The legendary Yeti of the Himalayas, known as the “Abominable Snowman” and sometimes thought to related to the mysterious North American beast known as Bigfoot, may be nothing but a big albeit rare breed of bear, scientists have found.
Oxford University geneticist Brian Skykes ran DNA tests on hair samples thought to belong to the Yeti, One of the hairs came from a creature shot 40 years ago by a hunter in northern India. The other was found by filmmakers in a bamboo forest in Bhutan about 10 years ago.
Both hairs came from unidentified animals — that could be examples of the Yeti.
Sykes ran DNA tests on the two hair samples. He then checked them against a fossilized polar bear bone found in Norway. The bear to whom the bone belonged is thought to be as many as 120,000 years old.
To his surprise, Sykes found a perfect DNA match between the mysterious Yeti hair samples and the prehistoric bear.

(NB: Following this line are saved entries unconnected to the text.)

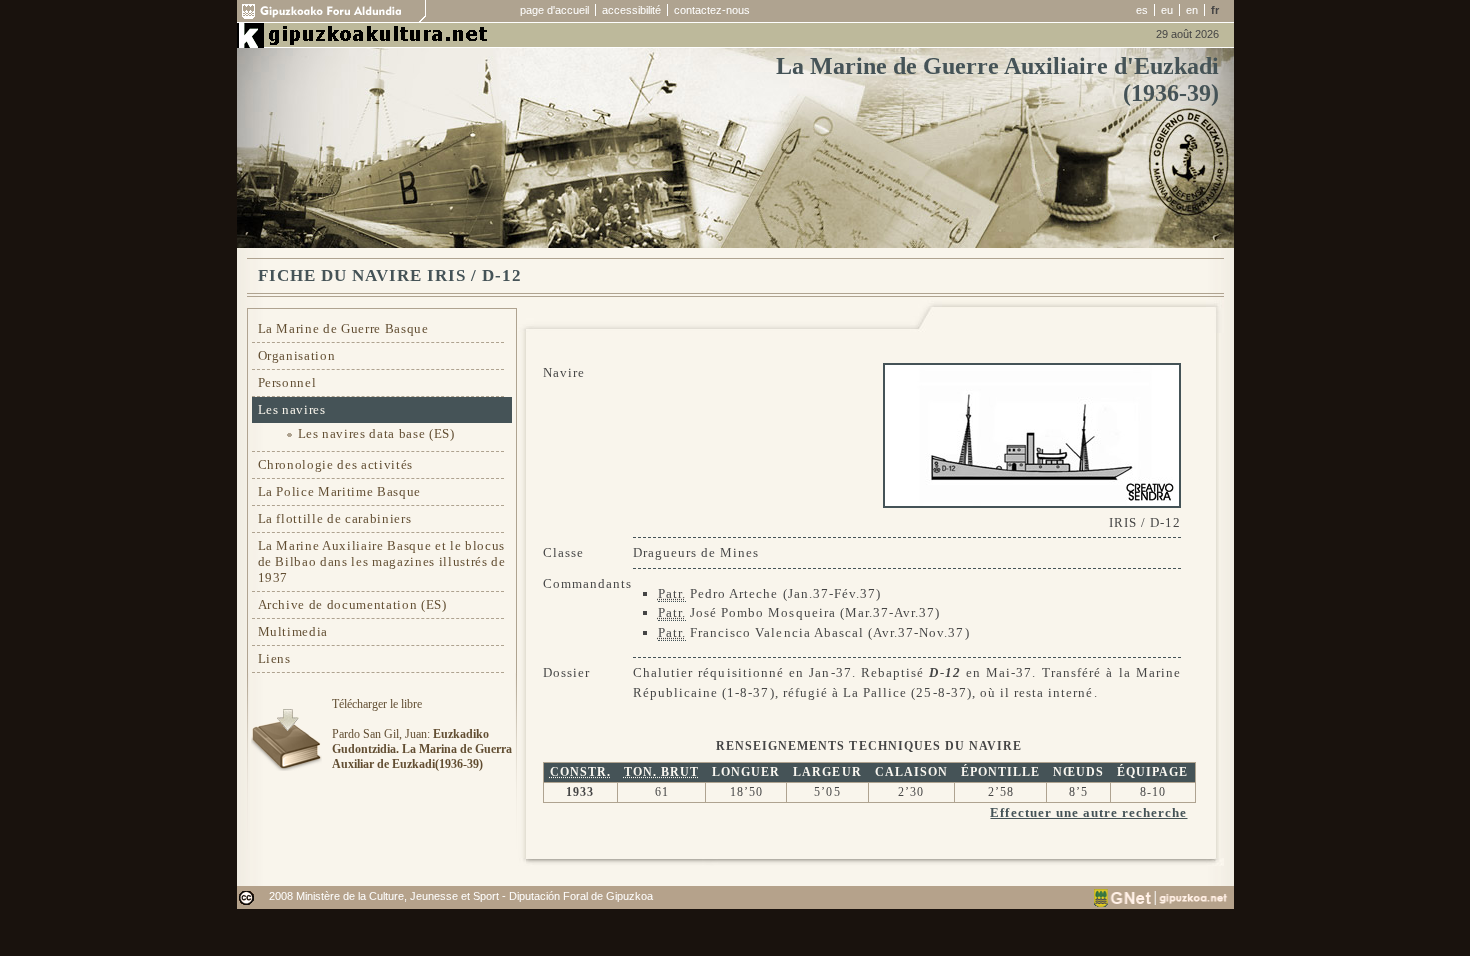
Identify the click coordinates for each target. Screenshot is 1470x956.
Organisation (297, 355)
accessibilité (631, 10)
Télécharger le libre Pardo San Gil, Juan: (422, 734)
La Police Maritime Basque (340, 491)
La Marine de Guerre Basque (343, 328)
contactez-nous (712, 10)
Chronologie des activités (336, 464)
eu (1167, 10)
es (1142, 10)
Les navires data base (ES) (376, 433)
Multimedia (293, 631)
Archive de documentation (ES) (352, 604)
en (1192, 10)
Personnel (287, 382)
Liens (274, 658)
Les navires (292, 409)
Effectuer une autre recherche (1088, 812)
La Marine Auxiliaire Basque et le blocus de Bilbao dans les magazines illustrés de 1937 (382, 561)
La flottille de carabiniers (335, 518)
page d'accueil (554, 10)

While Sykes said that he did not believe that “ancient polar bears are wandering around the Himalayas,” it is possible that they Yeti is a sub-species of the brown bear, a species closely related to polar bears.

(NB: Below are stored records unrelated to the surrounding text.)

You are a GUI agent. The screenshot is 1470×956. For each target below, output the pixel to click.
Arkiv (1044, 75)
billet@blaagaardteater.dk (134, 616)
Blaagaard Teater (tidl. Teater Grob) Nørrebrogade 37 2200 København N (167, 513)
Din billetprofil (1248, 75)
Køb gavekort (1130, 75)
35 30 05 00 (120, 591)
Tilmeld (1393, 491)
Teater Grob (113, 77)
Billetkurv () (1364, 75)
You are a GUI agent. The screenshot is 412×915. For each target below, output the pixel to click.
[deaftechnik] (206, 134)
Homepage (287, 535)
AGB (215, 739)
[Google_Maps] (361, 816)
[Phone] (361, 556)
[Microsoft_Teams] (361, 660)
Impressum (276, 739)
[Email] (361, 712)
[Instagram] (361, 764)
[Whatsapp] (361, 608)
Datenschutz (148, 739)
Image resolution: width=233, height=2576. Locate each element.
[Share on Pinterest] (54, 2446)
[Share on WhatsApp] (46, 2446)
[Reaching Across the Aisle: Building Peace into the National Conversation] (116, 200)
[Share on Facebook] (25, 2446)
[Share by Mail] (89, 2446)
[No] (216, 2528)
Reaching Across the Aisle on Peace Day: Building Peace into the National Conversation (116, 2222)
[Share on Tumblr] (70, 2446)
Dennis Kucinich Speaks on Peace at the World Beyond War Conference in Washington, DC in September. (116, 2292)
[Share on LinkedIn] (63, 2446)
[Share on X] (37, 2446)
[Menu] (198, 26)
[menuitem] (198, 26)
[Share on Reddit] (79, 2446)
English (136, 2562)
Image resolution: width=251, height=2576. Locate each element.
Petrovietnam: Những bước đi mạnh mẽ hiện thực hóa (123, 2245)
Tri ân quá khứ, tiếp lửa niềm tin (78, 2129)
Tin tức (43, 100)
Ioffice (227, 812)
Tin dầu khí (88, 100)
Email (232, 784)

This isn’t the first time that a “bear theory” has been advanced to explain the Yeti phenomenon. Moutaineeer Reinhold Messner, the first man to climb Mount Everest without supplemental oxygen, came face-to-face with a Yeti in 1986 and has researched the creatures ever since.
He has located a 300-year-old Tibetan text which syas, "The yeti is a variety of bear living in inhospitable mountainous areas."